O presidente da Câmara dos Deputados, Hugo Motta (Republicanos-PB), defendeu que a aprovação do novo Plano Nacional de Educação (PNE – PL 2614/24)  será um marco para o país nos próximos dez anos.

Durante almoço do Dia da Educação 2025, promovido pela Frente Parlamentar Mista da Educação nessa quarta-feira (3), Motta destacou que o plano foi construído considerando as diferentes realidades brasileiras e que as metas precisam ser exequíveis.

“As últimas versões acabaram não se concretizando, porque há uma ideia de padronização no ensino e, quando não temos condições de igualdade de partida, não há como padronizar. Que as metas sejam estabelecidas em cima daquilo que possa ser cumprido”, disse Hugo Motta. As informações são da  Agência Câmara de Notícias.

Pontos apresentados pelo relator

Conforme o parecer do relator, deputado Moses Rodrigues, o novo PNE estabelece metas escalonadas ao longo de sua vigência.

Até o segundo ano, deverá ser universalizada a pré-escola para crianças de 4 e 5 anos e, ainda nesse período, 50% das escolas públicas deverão estar conectadas à internet de alta velocidade com redes wi-fi. No terceiro ano, a meta é universalizar o acesso à escola para toda a população de 6 a 17 anos, além de garantir condições mínimas de infraestrutura e salubridade em todas as unidades escolares, incluindo também melhorias nas instituições de ensino superior.

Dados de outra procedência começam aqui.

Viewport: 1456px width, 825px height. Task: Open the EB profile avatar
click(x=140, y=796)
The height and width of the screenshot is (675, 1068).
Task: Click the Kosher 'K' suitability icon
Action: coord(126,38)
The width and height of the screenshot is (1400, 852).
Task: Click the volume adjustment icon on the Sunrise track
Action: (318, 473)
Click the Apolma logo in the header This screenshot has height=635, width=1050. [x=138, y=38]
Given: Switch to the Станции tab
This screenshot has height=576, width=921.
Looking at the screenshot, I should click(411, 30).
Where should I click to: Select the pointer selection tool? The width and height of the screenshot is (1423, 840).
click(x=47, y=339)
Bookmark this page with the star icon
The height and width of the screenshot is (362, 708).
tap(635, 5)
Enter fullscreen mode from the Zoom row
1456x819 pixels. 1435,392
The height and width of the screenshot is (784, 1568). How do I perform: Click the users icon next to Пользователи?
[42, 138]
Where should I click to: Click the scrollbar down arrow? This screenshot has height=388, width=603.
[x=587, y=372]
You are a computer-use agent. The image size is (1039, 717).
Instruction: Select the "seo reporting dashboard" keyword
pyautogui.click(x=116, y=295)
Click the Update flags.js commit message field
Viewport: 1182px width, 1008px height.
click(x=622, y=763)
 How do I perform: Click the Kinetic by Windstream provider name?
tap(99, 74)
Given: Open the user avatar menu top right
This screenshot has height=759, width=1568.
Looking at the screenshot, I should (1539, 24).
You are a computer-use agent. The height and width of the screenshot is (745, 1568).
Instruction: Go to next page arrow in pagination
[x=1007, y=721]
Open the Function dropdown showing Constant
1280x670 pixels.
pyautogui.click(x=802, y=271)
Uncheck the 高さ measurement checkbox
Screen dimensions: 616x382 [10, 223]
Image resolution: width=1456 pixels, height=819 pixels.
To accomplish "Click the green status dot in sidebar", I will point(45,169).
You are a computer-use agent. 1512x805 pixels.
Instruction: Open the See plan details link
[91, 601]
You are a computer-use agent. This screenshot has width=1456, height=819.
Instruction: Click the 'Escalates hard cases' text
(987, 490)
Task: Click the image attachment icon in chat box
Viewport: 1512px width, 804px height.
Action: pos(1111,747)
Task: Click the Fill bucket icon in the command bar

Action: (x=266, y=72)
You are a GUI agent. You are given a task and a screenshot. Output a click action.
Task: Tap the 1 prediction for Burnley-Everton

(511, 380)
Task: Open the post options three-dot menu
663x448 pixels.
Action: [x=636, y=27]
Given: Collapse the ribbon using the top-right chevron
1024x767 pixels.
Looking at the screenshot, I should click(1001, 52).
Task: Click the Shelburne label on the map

No quinto ano, 80% das crianças deverão estar alfabetizadas ao final do 2º ano do ensino fundamental e 97% da população com 15 anos ou mais deverá ser alfabetizada.

O PNE também prevê que, nesse mesmo período, 50% das escolas ofertem matrículas em tempo integral, atendendo ao menos 35% dos estudantes da educação básica; que 75% das unidades públicas estejam conectadas à internet de alta velocidade; e que 60% das redes de ensino desenvolvam e implementem planos de adaptação às mudanças climáticas.

Outra meta é reduzir a contratação temporária, permitindo que no máximo 30% dos profissionais do magistério atuem sem cargo efetivo.

No sétimo ano de vigência, o objetivo é ampliar o investimento público em educação para o equivalente a 7,5% do PIB. Até o fim do décimo ano, o plano prevê que 85% dos alunos alcancem nível adequado de aprendizagem ao término do ensino fundamental e 80% ao término do ensino médio. A meta final é elevar o investimento público total em educação para 10% do PIB.